Lipid metabolism and mitochondrial energy production are key pathways involved in adipose tissue of cows transitioning from feed restriction to ad libitum diets

Authors: CUNNINGHAM, H - University Of Wyoming; CAMMACK, K - University Of Wyoming; Hales Paxton, Kristin; Freetly, Harvey; Lindholm-Perry, Amanda

Submitted to: Journal of Animal Science
Publication Type: Abstract Only
Publication Acceptance Date: 5/23/2017
Publication Date: 7/1/2017
Citation: Cunningham, H.C., Cammack, K.M., Hales, K.E., Freetly, H.C., Lindholm-Perry, A.K. 2017. Lipid metabolism and mitochondrial energy production are key pathways involved in adipose tissue of cows transitioning from feed restriction to ad libitum diets [abstract]. Journal of Animal Science. 95(Supplement 4):373.

Interpretive Summary:

Technical Abstract: Feed costs account for over 70% of the annual expenditures in cow/calf production.
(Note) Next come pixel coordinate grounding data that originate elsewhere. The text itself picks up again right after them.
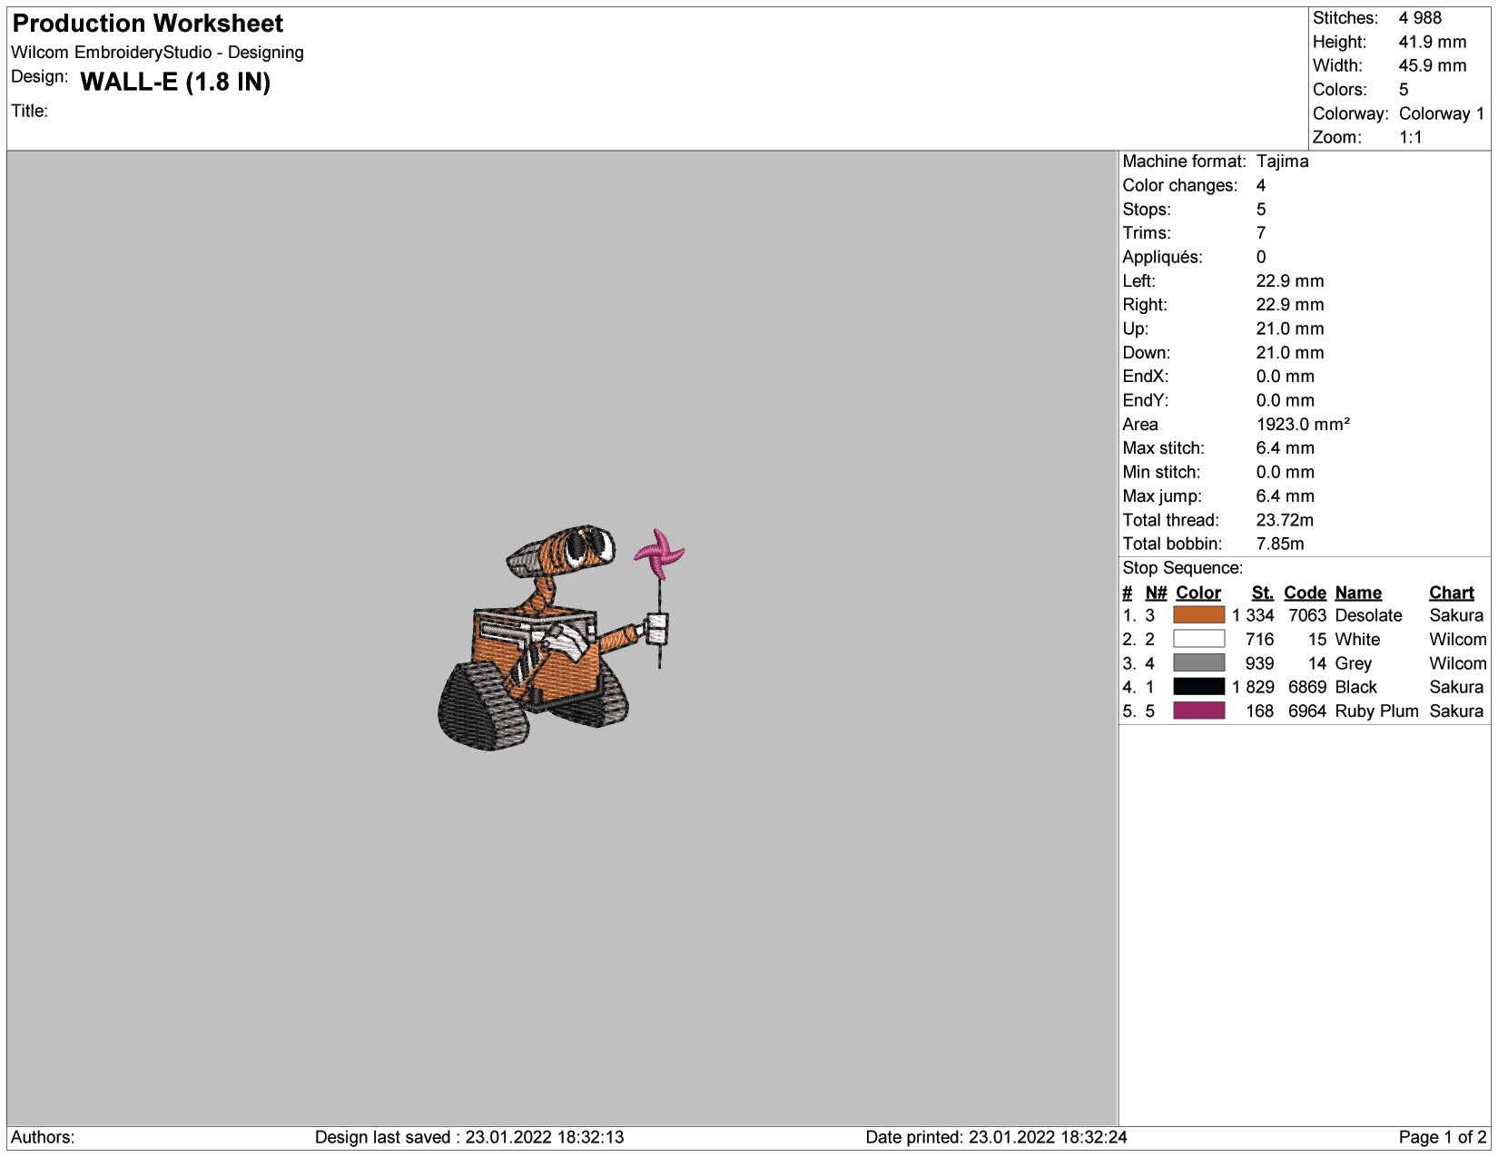Click the Code column header
Screen dimensions: 1498x1157
coord(1305,593)
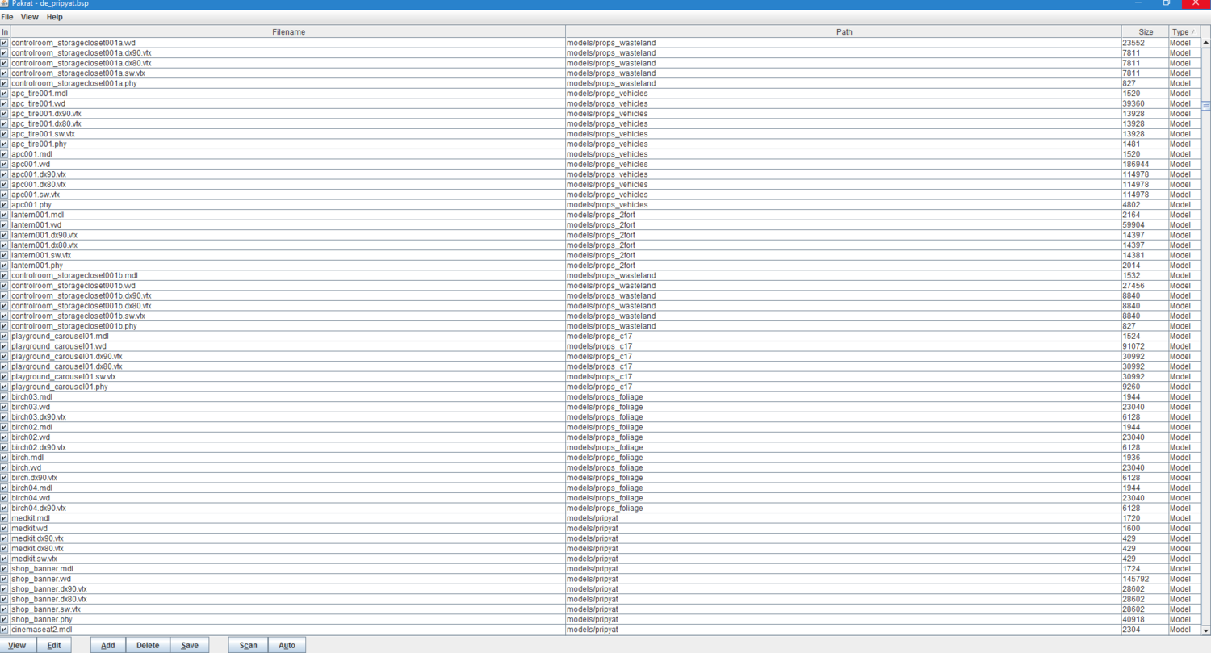Click the sort arrow on Type column header
The width and height of the screenshot is (1211, 653).
pos(1193,32)
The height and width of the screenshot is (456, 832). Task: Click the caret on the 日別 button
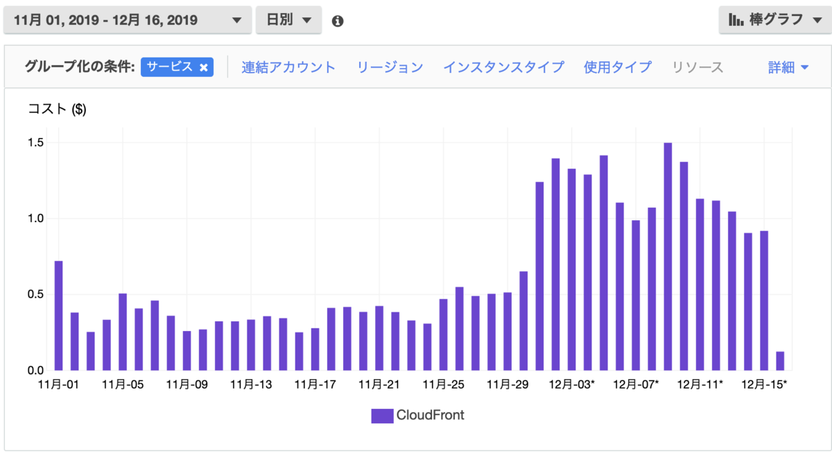tap(307, 20)
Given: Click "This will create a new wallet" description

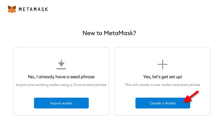Looking at the screenshot, I should coord(163,85).
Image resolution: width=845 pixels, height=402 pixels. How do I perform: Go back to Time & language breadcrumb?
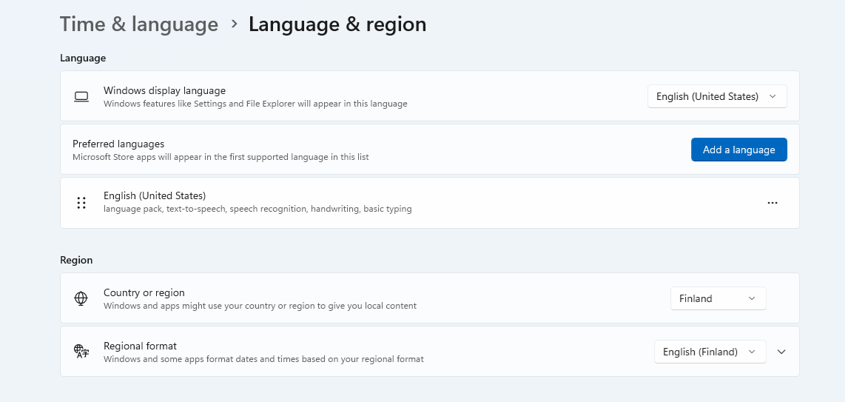click(139, 24)
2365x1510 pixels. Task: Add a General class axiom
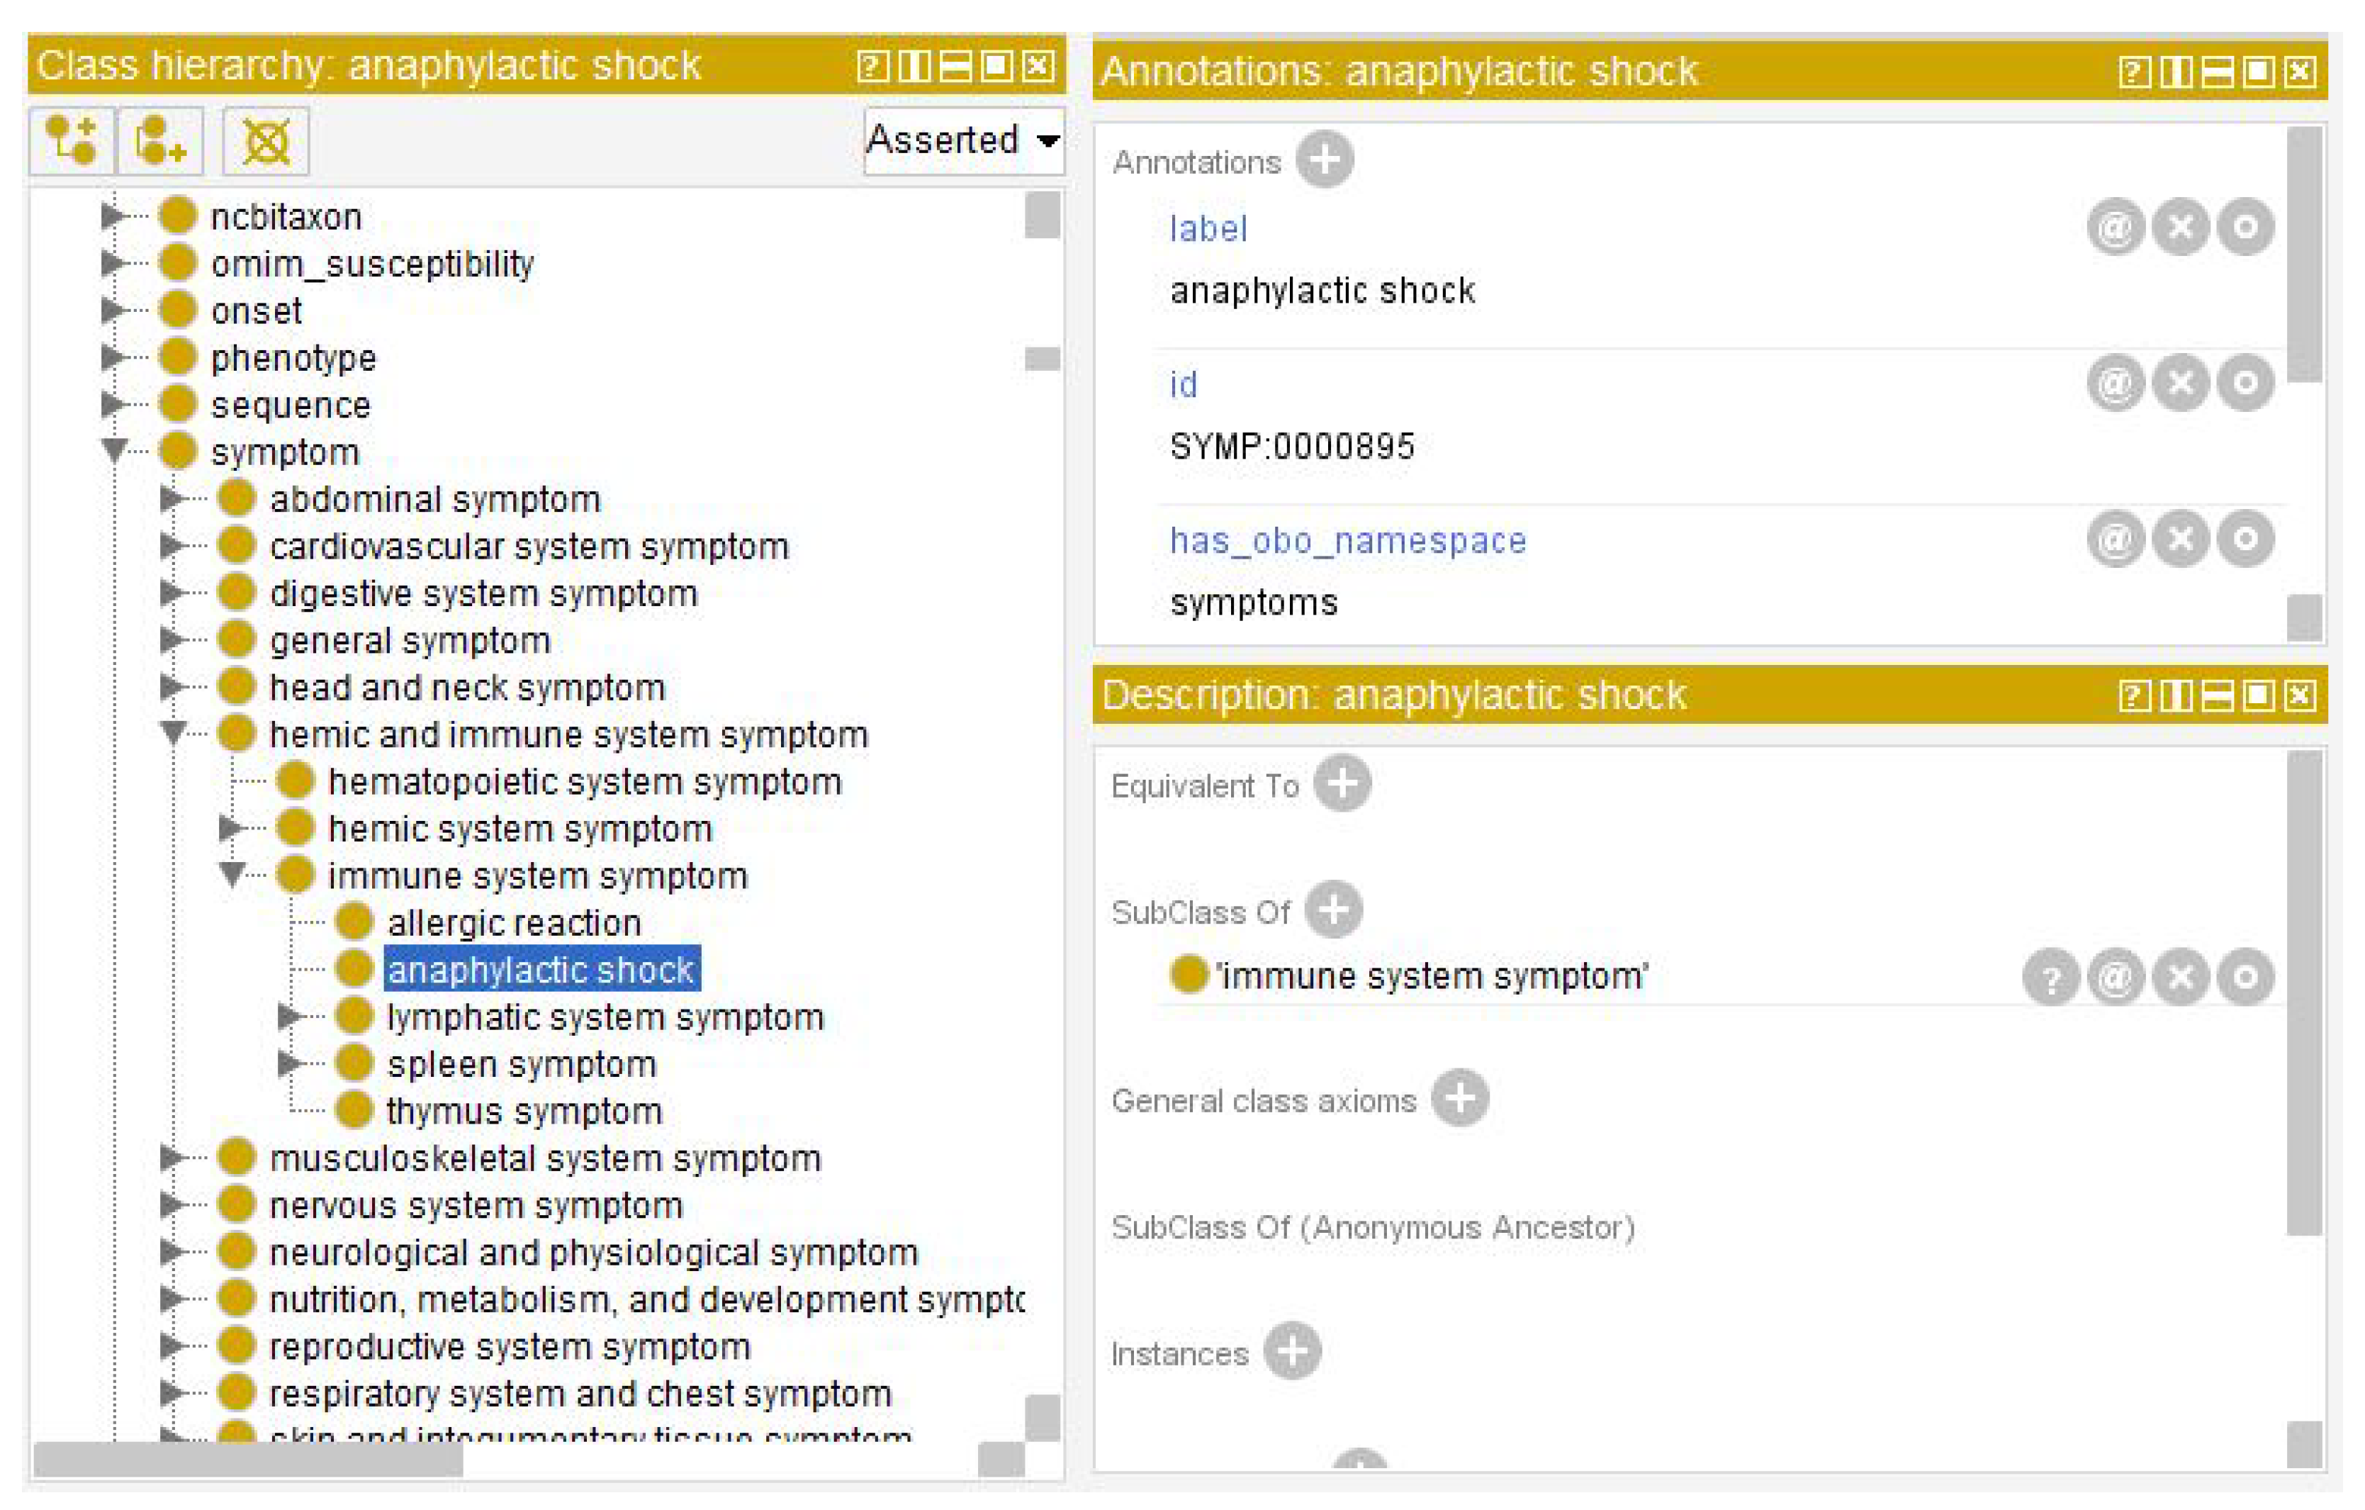point(1459,1098)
The majority of the nutrients are used to support the cow’s maintenance requirements and substrate cycling has been identified as one of the major contributors toward this type of energy expenditure. The objective of this study was to determine whether cows that differ in the efficiency of weight gain differ in the relative abundance of transcripts for enzymes associated with lipid turnover of subcutaneous adipose tissue. Mature cows were subjected to feed restriction followed by ad libitum feed. Adipose tissue from twelve cows with high (n=6, ADG=2kg/d) and low (n=6; ADG=1kg/d) gain, based on performance during the ad libitum feeding period, was collected during restriction and during ad libitum studies and evaluated for transcriptome expression differences using the Affymetrix GeneChip™ Bovine 1.1 ST Array. Differentially expressed genes were identified using unpaired One-Way Analysis of Variance (ANOVA) for each pair of condition groups. None of the differentially expressed genes from high versus low gain animals by diet (feed restriction or realimentation) passed correction for multiple testing. However, 496 genes were differentially expressed (corrected P<0.05) for the high gain animals compared over the two studies and 491 genes were differentially expressed among low gain animals between studies. Of these gene lists, 144 genes were common for both groups of animals. Enriched pathways based on differentially expressed genes includes oxidative phosphorylation, mitochondrial dysfunction and cholesterol biosynthesis pathways that were commonly associated with the high gain animals between feed restriction and realimentation, as well as with the low gaining animals between the two time points. Specific to cows with greater gain were valine degradation and LPS/IL-1 mediated inhibition of RXR function pathways. Genes involved in lipid metabolism, mitochondrial respiration and oxidative phosphorylation pathways appear to be critical to mature cows during times of abundant feed after feed restriction.